== SUPPLIED DATA ==
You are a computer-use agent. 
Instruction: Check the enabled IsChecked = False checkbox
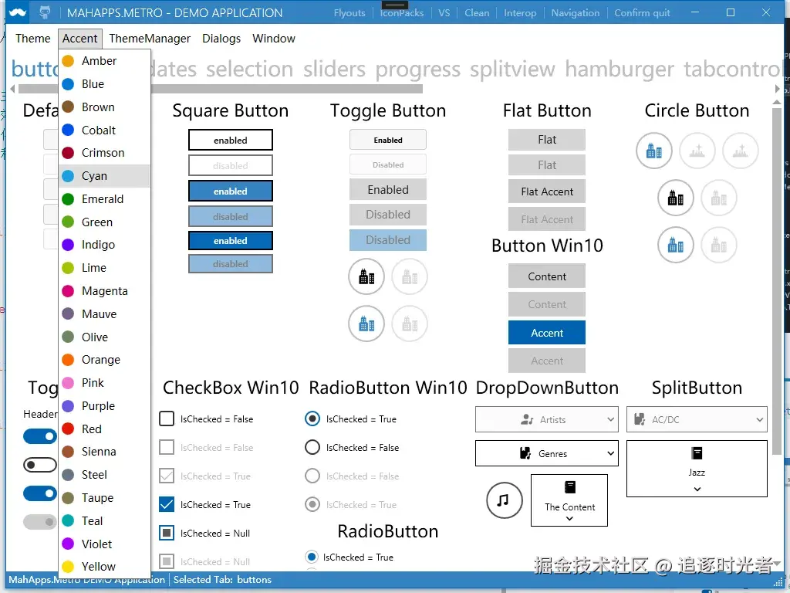click(167, 418)
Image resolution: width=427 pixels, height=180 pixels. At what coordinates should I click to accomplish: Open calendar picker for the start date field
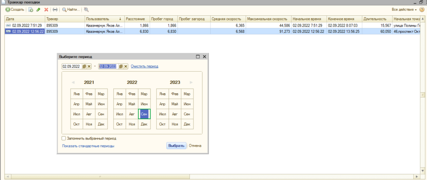click(84, 66)
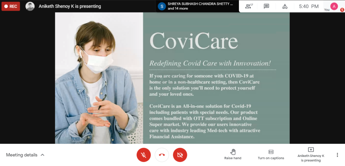Click the pink 'A' You avatar
Screen dimensions: 345x166
click(x=334, y=6)
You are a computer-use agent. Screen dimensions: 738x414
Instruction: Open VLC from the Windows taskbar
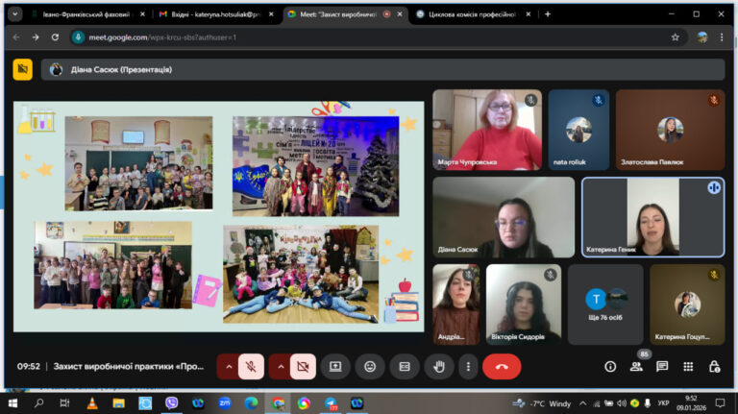(x=92, y=403)
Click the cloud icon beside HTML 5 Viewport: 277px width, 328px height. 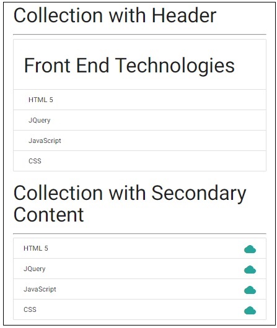tap(250, 249)
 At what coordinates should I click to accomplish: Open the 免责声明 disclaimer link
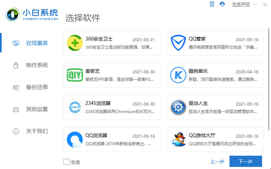pyautogui.click(x=241, y=4)
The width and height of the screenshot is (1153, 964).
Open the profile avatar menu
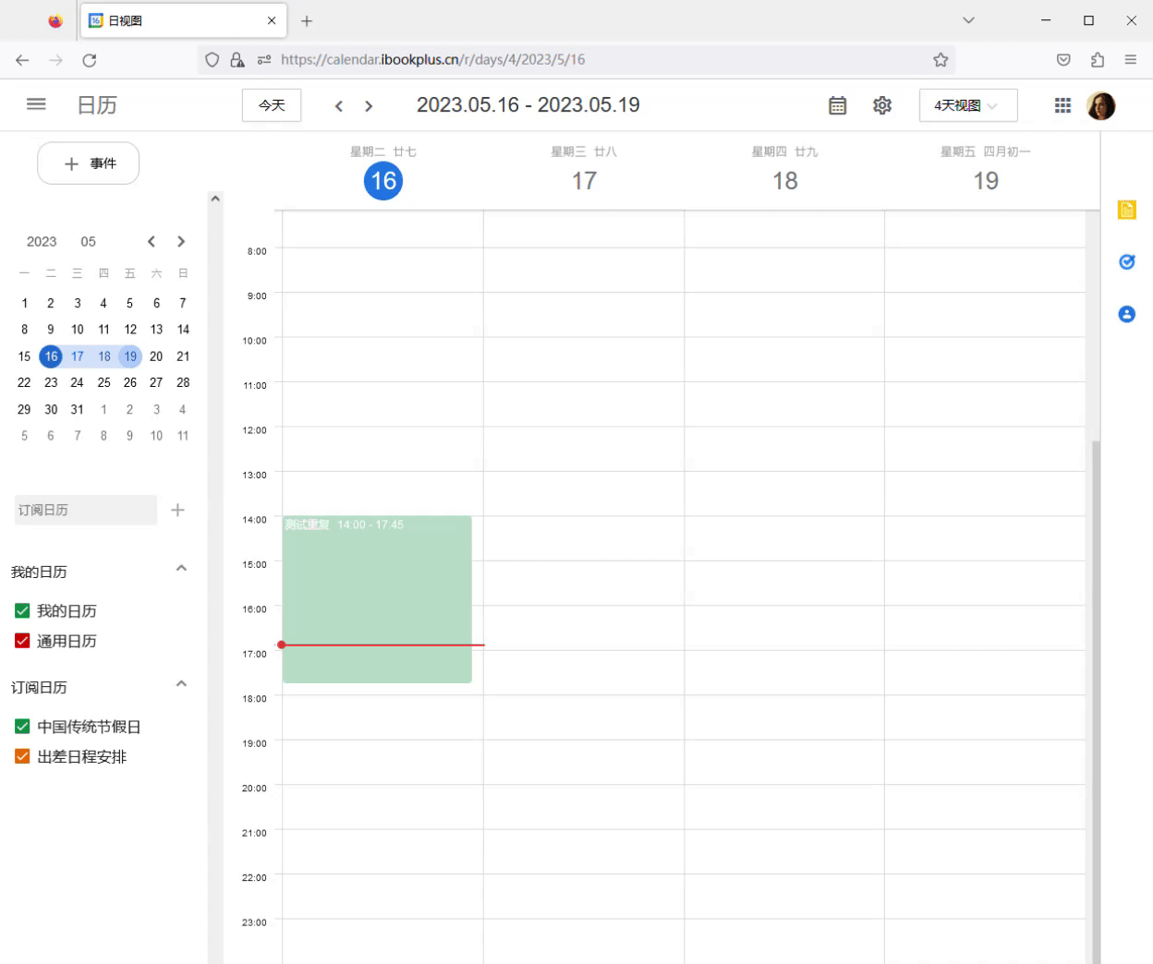pyautogui.click(x=1101, y=104)
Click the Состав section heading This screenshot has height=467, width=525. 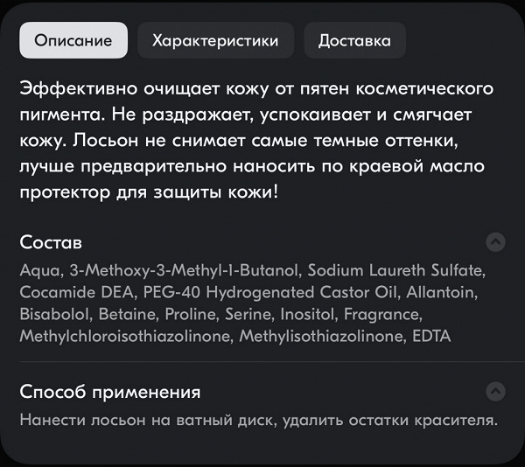pos(51,242)
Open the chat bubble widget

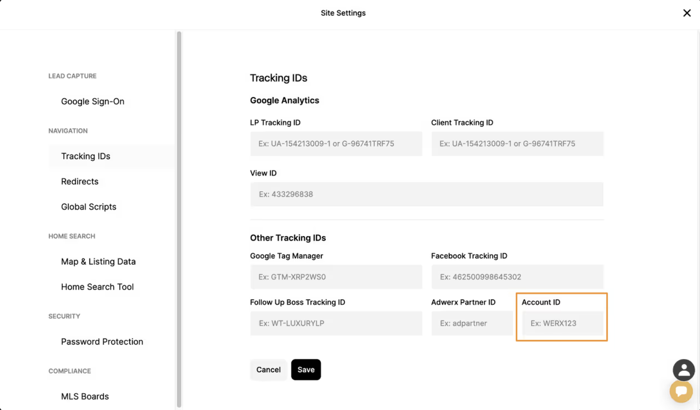pos(681,391)
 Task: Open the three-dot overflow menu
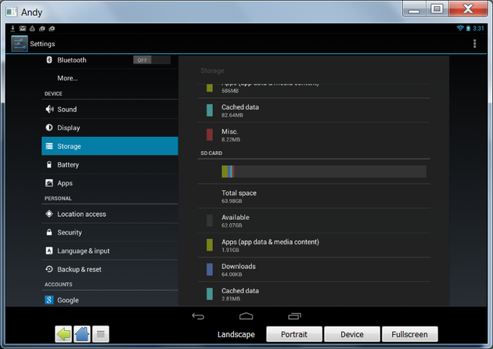tap(474, 44)
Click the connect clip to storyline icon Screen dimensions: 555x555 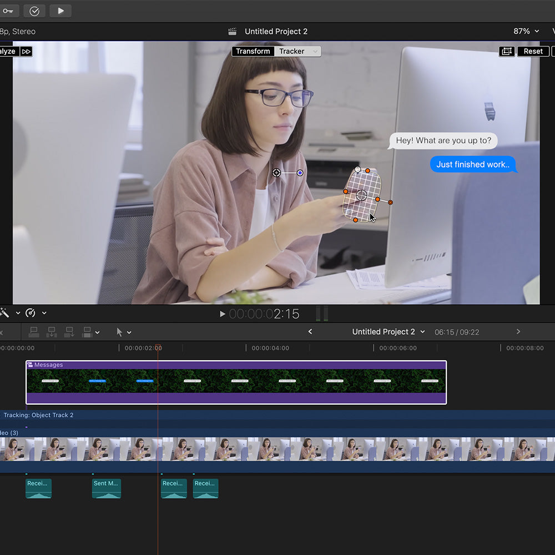tap(34, 332)
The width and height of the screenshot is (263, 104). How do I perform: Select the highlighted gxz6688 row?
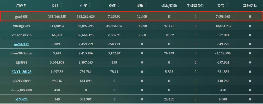[131, 17]
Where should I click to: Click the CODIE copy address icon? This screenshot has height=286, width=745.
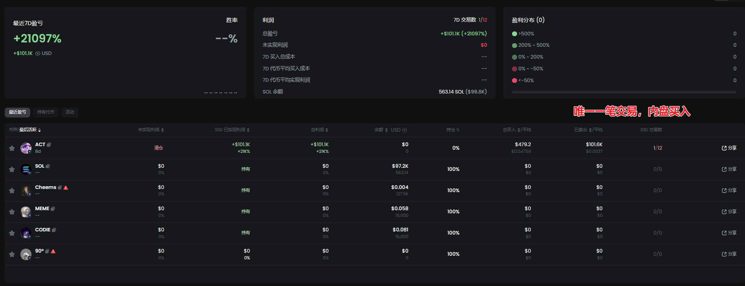[54, 230]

== INSTRUCTIONS FOR THE TASK ==
From the listing, copy every line where the string "agent" appears.

== EXERCISE RESULT ==
You are a computer-use agent. 
You are a computer-use agent. Screen dimensions: 738x414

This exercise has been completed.